Users or relays will be able to expire transfers. There are multiple possible criteria to determine a transfer expiration (can be overlapped):

- **Authorized caller(s):** Specific addresses can mark a transfer as expired:
- The original sender.
- One or multiple authorized addresses (relay).
- A sender’s designated address.
**Advantage:** Users can recover the funds immediately.
- **Time window:** Anyone can mark a transfer as expired after a set time window:
- **Fixed time window:** A universal duration is applied to all transfers.
- **User-defined time window:** The sender chooses an expiration period.
**Advantage:** Expiration can be permissionless.
- **Failure-Triggered Expiration:** A transfer only expires when a relay attempt fails.
**Advantage:** Focuses on addressing actual failed relays.
**Disadvantage:** requires changes on key contracts.

### Standarization vs Customization

We could enforce a single expiration method for all tokens at the Bridge level to ensure simplicity and clarity. Allowing per-token or per-user customization might be better, but it also introduces complexity and risks confusion.

**Example: custom time window**
The token bridge contract could emit a `setExpireWindow(msgHash, window)` alongside the call to the `L2ToL2CrossDomainMessenger` (where `msgHash` is the returned value from the `sendMessage` call) as part of the `sendERC20` call.

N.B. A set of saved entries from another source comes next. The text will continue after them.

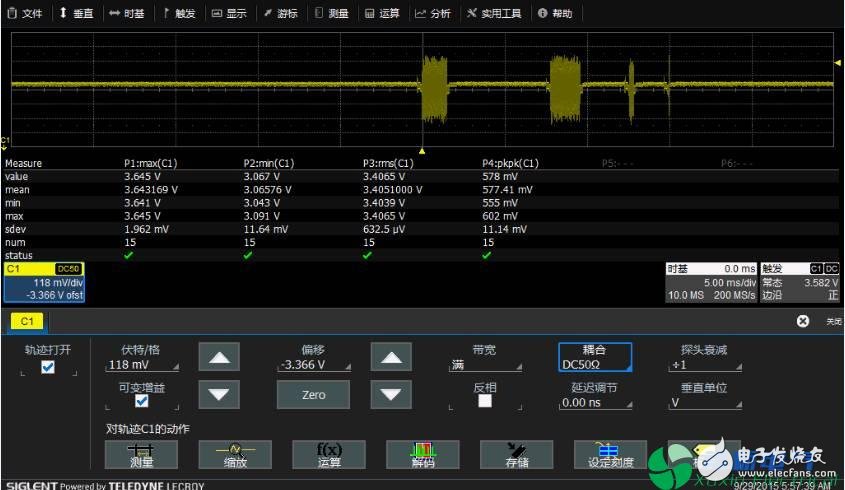Click the 测量 (Measure) action icon button
Screen dimensions: 845x490
[x=141, y=454]
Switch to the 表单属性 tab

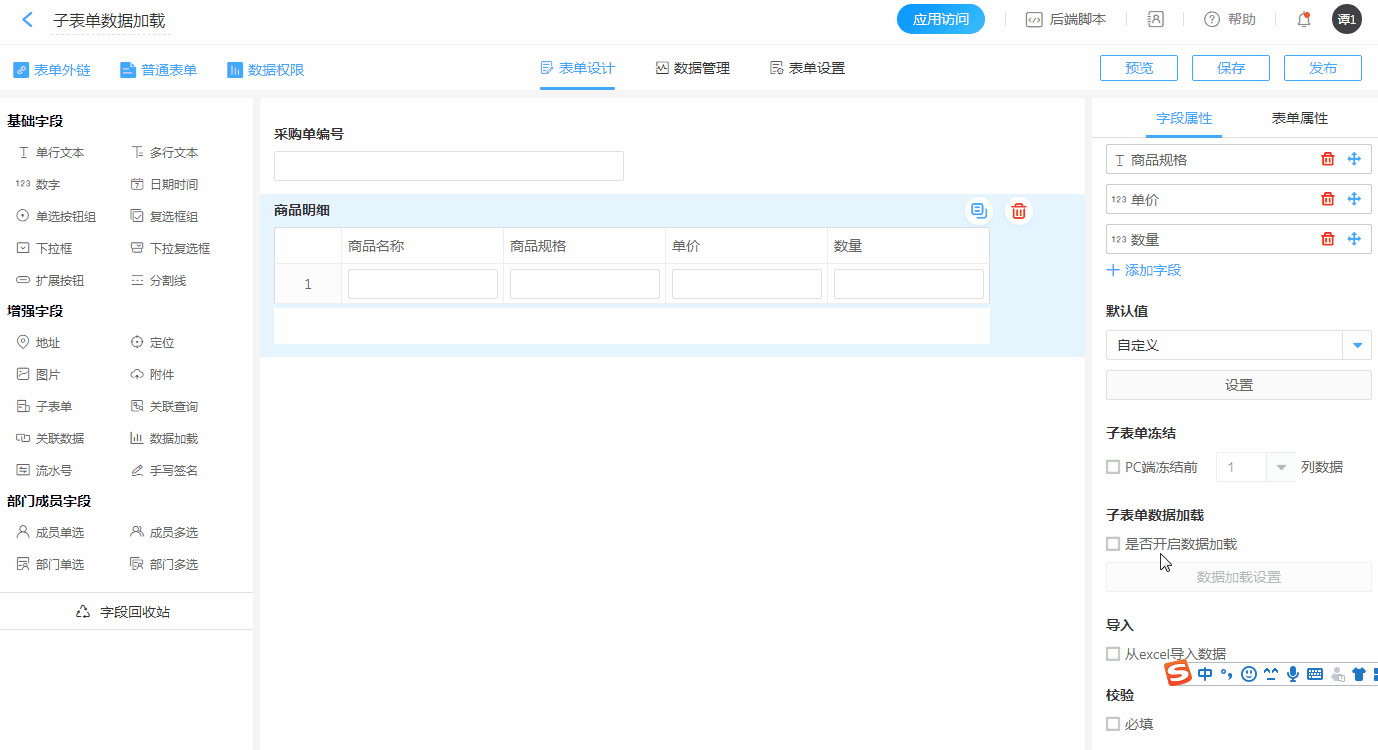(1299, 118)
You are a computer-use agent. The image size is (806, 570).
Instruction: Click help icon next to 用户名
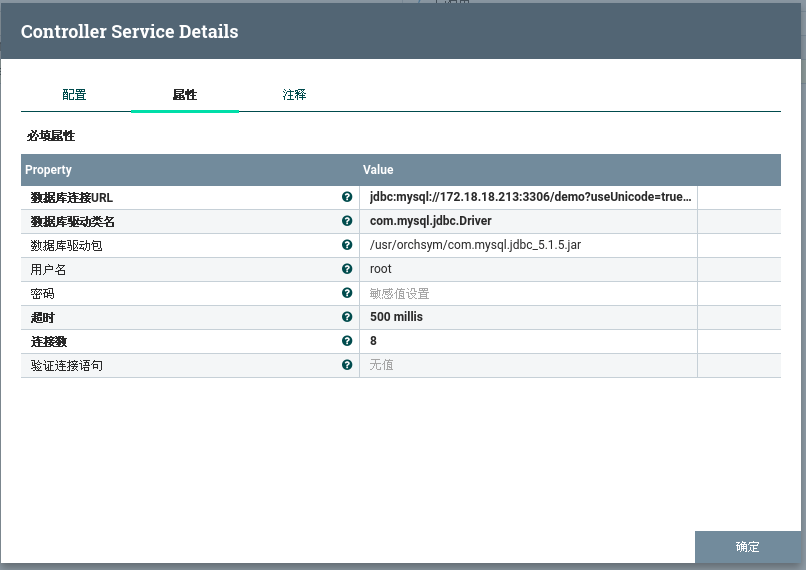[347, 269]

Then, in destination, anyone can pass this even identifier alongside the message they wish to expire to the `expireRelay` function that will:
- Check that the contract that emitted the `setExpireWindow` event is the bridge contract (checking `id.origin`).
- Check that the `msgHash` matches the referenced message.
- Decode the time window from the `SetExpireWindow` event.
- Check that the decoded time window from the `SetExpireWindow` matches (compared to current `timestamp` and `id.timestamp`)
- Check that the `msgHash` is not part of the `sucessfulMessages` mapping
- add the `msgHash` to the `expired` mapping
- Craft and send a message back to `origin` calling `relayERC20` on the `SuperchainTokenBridge` with the original `sender` and `amount` information.